The addendum was executed as part of the lease. References in this opinion to certain paragraphs of the addendum are prefaced by the letter “A.”

Count one of the complaint sought specific performance of the contract by allowing the plaintiff to purchase the property from Sand Dollar for $75,000, the amount that Sand Dollar had paid to Sea Shell for the property. Count two sought damages that the plaintiff had incurred in maintaining possession of the premises by defending against a summary process action brought by Sand Dollar. Count three alleged a violation of the Connecticut Unfair Trade Practices Act, General Statutes § 42-110a et seq.

The trial court struck all three counts of the complaint, concluding that the determination of whether the plaintiff had a right of first refusal was “the linchpin of this case” and that the other counts were derivative.

An option to purchase ordinarily grants the tenant an absolute right to purchase leased property. A right of first refusal, also known as a preemptive *274option, “confers upon the tenant a preferential right of purchase if the landlord decides to sell the leased property.” R. Schoshinski, American Law of Landlord and Tenant (1980) § 9:9, p. 620. “ ‘A right of pre-emption is a right to buy before or ahead of others . . . but. . . only if the seller decides to sen.’ ” Hare v. McClellan, 234 Conn. 581, 588-89, 662 A.2d 1242 (1995).

White Castle System, Inc. v. Blohm, 807 F.2d 313 (2d Cir. 1986) (appeal from trial); Douglass v. Jones, 422 So. 2d 352 (Fla. App. 1982) (appeal from *278judgment ordering specific performance); Carroll v. Daigle, 123 N.H. 495, 463 A.2d 885 (1983) (appeal from declaratory judgment); Gulf Oil Corp. v. Buram Realty Co., 11 N.Y.2d 223, 182 N.E.2d 608, 228 N.Y.S.2d 225 (1962) (appeal from summary judgment); Power Test Petroleum Distributors, Inc. v. Baker-Tripi Realty Corp., 190 App. Div. 2d 845, 594 N.Y.S.2d 266 (1993) (appeal from trial); Vernon v. Kennedy, 50 N.C. App. 302, 273 S.E.2d 31 (1981) (appeal from summary judgment); Grisham v. Lowery, 621 S.W.2d 745 (Tenn. App. 1981) (appeal from trial).

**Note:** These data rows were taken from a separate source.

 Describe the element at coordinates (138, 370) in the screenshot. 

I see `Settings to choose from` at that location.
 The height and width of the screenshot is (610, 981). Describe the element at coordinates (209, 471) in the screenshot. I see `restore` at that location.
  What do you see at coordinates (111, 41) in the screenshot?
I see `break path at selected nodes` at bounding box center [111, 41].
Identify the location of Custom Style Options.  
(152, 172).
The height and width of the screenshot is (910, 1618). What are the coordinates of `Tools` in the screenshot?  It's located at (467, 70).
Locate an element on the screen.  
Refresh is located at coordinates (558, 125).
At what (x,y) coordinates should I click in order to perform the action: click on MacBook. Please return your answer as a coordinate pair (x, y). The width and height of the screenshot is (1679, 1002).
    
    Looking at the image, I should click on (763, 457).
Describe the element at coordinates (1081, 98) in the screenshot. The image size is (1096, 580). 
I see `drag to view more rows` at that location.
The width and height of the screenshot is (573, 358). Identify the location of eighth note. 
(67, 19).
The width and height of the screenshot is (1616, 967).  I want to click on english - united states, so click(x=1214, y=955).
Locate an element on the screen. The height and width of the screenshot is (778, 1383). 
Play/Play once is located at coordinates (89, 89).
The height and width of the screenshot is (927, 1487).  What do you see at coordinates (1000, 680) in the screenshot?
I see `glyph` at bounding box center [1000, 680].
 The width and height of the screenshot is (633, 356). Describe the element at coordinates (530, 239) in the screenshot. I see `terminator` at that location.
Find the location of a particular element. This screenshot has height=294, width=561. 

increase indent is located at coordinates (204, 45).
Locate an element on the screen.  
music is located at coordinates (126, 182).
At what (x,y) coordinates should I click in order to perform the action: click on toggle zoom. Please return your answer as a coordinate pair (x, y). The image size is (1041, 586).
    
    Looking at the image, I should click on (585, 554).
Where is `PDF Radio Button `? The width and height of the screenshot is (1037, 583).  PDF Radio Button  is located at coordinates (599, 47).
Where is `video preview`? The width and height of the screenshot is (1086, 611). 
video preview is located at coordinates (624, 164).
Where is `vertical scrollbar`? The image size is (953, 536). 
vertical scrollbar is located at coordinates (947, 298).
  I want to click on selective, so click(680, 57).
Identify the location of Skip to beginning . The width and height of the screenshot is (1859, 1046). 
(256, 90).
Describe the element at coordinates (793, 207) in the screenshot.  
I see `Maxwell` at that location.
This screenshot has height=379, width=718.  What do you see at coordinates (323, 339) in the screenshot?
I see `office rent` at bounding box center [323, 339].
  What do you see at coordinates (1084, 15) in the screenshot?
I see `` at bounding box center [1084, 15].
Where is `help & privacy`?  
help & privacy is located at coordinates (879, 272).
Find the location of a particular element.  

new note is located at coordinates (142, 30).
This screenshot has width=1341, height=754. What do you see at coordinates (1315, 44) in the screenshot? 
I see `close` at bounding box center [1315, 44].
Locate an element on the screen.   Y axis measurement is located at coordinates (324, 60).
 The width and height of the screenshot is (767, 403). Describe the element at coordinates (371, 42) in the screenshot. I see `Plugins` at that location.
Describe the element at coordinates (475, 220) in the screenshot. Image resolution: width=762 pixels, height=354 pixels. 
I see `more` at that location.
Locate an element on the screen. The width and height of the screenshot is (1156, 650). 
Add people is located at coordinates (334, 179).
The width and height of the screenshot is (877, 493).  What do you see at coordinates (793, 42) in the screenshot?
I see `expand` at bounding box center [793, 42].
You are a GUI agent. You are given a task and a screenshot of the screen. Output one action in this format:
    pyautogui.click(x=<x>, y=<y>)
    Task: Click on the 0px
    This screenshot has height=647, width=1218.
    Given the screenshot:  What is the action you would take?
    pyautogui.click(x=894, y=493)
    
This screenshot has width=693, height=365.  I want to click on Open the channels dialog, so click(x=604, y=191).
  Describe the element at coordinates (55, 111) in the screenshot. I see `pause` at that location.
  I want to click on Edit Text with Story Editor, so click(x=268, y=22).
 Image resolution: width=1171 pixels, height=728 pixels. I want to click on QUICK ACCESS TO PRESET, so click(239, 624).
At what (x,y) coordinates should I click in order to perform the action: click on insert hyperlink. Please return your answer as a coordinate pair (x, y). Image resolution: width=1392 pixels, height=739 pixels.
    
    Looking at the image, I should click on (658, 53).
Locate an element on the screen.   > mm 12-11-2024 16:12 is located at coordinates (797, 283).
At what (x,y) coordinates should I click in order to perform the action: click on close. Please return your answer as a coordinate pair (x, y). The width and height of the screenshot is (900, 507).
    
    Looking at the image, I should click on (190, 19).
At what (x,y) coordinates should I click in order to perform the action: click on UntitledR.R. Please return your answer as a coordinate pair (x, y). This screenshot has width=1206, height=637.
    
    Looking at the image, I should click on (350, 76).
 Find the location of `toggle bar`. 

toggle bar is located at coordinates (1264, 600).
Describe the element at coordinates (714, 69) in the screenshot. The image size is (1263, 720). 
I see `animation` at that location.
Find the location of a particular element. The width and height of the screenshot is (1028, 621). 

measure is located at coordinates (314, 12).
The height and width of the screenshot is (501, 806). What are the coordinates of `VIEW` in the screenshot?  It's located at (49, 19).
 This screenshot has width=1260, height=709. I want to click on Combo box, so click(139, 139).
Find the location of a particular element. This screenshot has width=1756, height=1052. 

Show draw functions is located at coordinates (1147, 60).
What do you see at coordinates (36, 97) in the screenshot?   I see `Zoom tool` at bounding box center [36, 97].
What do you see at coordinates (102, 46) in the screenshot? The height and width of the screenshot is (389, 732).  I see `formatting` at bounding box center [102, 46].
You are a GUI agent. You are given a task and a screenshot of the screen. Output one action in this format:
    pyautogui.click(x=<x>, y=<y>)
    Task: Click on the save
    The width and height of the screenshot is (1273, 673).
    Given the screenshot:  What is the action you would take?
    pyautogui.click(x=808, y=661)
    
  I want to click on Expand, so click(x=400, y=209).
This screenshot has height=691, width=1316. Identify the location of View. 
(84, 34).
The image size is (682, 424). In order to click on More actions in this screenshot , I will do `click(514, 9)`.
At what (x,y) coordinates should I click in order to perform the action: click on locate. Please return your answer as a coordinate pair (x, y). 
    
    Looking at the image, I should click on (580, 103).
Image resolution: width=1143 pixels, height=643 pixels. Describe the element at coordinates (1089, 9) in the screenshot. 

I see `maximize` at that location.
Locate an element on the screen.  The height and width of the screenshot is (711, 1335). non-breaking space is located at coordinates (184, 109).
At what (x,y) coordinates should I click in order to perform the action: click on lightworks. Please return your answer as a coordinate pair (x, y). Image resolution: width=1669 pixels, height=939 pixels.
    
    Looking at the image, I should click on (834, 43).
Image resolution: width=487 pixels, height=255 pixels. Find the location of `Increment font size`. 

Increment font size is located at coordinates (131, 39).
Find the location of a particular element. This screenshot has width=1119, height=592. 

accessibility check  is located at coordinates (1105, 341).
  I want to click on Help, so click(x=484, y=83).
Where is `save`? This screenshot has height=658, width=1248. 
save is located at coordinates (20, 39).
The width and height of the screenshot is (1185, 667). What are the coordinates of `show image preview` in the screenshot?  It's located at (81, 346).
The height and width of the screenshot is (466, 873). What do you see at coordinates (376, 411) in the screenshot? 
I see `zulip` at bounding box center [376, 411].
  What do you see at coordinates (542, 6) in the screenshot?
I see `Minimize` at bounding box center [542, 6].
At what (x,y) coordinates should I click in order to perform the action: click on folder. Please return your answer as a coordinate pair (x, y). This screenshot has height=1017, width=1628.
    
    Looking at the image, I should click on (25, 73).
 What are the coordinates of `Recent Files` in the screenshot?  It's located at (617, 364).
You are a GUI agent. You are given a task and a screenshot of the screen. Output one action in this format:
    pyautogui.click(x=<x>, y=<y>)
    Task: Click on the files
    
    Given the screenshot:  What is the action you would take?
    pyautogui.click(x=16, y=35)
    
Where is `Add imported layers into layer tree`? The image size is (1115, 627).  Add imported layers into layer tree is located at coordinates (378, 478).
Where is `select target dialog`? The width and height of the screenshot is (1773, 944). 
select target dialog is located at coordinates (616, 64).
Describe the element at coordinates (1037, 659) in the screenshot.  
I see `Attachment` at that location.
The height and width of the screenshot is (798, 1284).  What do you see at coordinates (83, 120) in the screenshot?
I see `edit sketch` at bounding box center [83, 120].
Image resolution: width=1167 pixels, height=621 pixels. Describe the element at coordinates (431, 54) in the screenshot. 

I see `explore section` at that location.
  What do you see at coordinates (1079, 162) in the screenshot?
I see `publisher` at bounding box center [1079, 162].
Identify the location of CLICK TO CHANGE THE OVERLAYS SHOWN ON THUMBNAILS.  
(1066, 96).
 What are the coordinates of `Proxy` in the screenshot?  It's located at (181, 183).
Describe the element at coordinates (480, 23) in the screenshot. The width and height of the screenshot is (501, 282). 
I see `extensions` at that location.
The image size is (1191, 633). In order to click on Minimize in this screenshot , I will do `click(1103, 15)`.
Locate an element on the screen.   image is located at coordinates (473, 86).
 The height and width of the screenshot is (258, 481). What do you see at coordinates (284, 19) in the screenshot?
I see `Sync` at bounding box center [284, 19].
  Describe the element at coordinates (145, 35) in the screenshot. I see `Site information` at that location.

The doctrine that the lease and the option to purchase constitute two separate contracts is “contrary to the great weight of authority in the United States . . . .” (Citations omitted.) Shuford Development Co. v. Chrysler Corp., 449 F.2d 429, 434 (5th Cir. 1971).

Although we conclude that the plaintiff has pleaded a cause of action, we express no opinion as to the ultimate question of whether the defendants breached the lease by not affording the plaintiff a right of first refusal to purchase the property in 1996. See Parsons v. United Technologies Corp., supra, 243 Conn. 86.